ATA/303/2023 du 23.03.2023 ( EXPLOI ) , REJETE

En fait
En droit
RÉPUBLIQUE ET CANTON DE GENÈVE

 

POUVOIR JUDICIAIRE

A/1862/2022-EXPLOI ATA/303/2023

COUR DE JUSTICE

Chambre administrative

Arrêt du 23 mars 2023

2ème section

 

dans la cause

 

A______Sàrl, en liquidation

contre

SERVICE DE POLICE DU COMMERCE ET DE LUTTE CONTRE LE TRAVAIL AU NOIR

 



EN FAIT

1. Monsieur B______ était l’associé gérant avec signature individuelle de A______Sàrl (ci-après : la société).

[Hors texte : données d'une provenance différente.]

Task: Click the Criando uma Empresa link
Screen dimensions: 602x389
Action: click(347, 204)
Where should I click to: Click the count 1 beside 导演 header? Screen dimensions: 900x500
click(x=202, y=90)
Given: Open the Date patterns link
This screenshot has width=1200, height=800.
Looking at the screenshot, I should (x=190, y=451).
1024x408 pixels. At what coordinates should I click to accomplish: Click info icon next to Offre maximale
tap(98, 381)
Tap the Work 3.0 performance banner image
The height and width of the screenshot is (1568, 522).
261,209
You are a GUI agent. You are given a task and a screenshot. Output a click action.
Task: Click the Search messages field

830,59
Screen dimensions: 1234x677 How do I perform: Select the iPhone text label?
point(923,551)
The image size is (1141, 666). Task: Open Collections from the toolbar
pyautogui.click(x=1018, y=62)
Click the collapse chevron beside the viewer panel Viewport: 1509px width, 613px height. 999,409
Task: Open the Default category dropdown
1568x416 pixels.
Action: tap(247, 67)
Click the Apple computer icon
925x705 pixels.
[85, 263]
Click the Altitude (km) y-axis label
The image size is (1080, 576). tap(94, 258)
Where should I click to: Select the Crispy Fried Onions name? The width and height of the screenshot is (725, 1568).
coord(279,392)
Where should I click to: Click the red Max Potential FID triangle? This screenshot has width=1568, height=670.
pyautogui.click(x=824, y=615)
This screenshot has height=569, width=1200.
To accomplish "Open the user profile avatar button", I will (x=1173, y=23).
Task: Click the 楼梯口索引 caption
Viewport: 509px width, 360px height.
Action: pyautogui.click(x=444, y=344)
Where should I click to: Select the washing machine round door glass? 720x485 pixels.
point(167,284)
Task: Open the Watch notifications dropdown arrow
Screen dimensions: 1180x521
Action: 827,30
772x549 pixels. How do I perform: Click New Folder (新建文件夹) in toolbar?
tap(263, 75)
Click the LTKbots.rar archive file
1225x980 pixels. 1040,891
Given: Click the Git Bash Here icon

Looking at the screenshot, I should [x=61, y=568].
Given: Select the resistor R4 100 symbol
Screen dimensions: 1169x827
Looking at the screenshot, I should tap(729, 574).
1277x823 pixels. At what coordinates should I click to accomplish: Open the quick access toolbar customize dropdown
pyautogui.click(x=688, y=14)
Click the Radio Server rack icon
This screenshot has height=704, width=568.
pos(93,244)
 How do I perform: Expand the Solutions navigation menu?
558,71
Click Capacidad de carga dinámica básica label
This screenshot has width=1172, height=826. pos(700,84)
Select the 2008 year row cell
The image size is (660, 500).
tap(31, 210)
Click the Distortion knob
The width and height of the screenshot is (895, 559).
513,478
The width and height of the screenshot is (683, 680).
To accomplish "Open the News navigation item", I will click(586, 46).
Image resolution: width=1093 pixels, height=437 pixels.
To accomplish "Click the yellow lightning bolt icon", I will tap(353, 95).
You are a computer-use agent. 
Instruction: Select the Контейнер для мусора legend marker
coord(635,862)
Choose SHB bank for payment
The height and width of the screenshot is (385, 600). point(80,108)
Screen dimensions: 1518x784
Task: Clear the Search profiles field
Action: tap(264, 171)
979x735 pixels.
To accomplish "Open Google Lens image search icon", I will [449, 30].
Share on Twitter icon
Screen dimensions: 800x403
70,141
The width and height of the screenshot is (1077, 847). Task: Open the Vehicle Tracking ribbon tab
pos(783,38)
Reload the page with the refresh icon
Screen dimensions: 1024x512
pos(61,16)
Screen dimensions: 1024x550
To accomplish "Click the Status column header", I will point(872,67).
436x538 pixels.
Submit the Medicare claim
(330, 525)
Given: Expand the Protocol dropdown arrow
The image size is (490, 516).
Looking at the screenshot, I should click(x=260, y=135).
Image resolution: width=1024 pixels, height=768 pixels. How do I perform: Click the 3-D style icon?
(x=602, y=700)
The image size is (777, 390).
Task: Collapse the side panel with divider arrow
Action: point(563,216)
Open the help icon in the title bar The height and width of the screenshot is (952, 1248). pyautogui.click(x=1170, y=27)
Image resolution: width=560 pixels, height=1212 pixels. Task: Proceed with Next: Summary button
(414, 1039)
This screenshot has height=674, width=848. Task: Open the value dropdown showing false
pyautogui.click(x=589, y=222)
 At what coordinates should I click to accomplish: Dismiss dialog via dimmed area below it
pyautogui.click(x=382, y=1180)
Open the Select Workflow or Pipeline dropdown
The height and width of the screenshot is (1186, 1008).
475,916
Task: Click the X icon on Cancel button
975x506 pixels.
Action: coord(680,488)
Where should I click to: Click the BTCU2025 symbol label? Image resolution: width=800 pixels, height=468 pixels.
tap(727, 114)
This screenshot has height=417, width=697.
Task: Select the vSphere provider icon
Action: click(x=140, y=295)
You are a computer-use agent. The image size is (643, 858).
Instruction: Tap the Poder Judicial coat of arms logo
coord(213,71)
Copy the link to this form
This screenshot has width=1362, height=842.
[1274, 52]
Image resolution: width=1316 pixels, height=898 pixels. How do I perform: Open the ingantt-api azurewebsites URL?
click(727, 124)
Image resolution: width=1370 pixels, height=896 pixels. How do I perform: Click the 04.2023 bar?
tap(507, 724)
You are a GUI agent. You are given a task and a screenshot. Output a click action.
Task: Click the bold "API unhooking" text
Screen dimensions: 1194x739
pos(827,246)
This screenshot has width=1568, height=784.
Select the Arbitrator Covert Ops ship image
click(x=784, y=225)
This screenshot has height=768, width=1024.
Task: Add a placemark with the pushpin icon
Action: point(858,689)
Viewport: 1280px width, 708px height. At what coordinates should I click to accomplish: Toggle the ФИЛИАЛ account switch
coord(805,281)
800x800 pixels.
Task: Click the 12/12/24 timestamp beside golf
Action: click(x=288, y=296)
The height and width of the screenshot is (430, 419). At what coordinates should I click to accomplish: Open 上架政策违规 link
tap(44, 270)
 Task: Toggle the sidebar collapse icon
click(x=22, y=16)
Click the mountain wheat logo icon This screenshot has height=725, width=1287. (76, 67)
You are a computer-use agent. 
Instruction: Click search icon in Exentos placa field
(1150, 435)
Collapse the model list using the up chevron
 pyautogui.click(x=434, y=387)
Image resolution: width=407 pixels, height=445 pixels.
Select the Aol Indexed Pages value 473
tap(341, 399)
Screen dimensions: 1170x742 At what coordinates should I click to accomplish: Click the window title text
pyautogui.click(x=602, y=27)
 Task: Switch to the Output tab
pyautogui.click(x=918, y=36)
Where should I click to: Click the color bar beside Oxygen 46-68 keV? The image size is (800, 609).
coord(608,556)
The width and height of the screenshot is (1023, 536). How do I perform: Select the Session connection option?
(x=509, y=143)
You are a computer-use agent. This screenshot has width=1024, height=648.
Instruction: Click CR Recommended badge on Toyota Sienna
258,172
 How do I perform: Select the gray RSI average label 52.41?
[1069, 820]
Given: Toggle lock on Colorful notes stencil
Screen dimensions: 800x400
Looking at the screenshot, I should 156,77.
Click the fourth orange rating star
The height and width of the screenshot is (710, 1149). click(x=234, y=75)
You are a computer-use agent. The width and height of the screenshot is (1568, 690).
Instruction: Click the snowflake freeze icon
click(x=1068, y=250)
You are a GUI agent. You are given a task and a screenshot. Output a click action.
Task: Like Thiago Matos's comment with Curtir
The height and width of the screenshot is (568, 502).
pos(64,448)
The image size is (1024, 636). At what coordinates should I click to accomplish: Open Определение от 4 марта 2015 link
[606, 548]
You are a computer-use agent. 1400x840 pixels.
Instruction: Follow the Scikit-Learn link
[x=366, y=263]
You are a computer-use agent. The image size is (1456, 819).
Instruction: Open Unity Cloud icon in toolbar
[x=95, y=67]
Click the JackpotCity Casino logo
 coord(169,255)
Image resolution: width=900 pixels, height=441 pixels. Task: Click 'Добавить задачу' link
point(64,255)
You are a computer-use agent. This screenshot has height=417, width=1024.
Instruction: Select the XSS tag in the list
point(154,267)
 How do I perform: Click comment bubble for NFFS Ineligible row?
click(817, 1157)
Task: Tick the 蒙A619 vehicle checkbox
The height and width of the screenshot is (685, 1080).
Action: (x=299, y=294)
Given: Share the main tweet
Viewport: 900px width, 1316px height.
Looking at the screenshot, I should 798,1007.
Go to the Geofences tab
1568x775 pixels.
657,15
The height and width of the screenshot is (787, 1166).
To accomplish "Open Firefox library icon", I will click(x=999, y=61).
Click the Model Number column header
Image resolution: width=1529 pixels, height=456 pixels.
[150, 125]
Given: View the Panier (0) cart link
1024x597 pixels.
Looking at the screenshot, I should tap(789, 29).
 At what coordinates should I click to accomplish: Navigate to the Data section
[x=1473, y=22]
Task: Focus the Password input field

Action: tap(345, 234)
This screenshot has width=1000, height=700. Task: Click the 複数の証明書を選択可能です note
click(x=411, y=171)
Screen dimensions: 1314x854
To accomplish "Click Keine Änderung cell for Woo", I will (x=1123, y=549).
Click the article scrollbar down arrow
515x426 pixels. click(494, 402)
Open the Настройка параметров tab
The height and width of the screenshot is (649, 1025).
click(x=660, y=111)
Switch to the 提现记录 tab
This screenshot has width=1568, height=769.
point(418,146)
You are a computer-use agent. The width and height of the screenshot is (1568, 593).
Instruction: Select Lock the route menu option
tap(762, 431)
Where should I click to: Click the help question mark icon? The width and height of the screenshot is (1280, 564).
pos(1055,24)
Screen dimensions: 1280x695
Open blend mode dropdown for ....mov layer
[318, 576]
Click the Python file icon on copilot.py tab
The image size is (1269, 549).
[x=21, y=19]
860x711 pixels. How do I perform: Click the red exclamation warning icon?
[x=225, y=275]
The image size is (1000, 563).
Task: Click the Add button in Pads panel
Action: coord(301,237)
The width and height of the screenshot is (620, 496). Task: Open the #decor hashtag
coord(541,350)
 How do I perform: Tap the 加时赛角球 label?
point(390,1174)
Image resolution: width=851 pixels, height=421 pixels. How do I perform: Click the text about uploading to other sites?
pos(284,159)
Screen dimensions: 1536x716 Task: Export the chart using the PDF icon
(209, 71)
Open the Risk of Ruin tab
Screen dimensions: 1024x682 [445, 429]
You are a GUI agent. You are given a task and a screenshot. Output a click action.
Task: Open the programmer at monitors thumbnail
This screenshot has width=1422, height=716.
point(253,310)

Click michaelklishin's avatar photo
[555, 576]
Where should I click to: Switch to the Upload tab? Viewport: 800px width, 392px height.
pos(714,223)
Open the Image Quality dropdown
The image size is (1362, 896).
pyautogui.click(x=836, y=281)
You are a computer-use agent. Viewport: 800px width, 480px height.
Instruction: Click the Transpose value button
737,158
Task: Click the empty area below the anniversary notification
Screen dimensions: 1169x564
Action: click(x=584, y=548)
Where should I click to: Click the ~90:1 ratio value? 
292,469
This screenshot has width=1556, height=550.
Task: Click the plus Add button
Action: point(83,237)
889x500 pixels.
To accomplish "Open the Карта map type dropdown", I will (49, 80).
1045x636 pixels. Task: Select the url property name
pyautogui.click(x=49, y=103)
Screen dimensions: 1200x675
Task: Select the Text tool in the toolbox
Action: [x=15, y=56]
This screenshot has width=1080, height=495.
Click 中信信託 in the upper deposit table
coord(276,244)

La société exploitait le café-restaurant « C______ » situé à l’avenue ______.

Selon le registre du commerce de Genève (ci-après : RC), la société a été dissoute par suite de faillite prononcée par jugement du Tribunal civil de première instance du 1er décembre 2022, avec effet à partir du même jour.

2. Par ordonnance pénale du 11 janvier 2022, M. B______ avait été déclaré coupable d’infraction à l’art. 117 al. 1 de la loi fédérale sur les étrangers et l’intégration du 16 décembre 2005 (LEI - RS 142.20) et condamné à une peine pécuniaire de cent vingt jours-amende à CHF 70.- le jour avec sursis et délai d’épreuve de trois ans. Il avait également été condamné à une amende de CHF 1'680.-.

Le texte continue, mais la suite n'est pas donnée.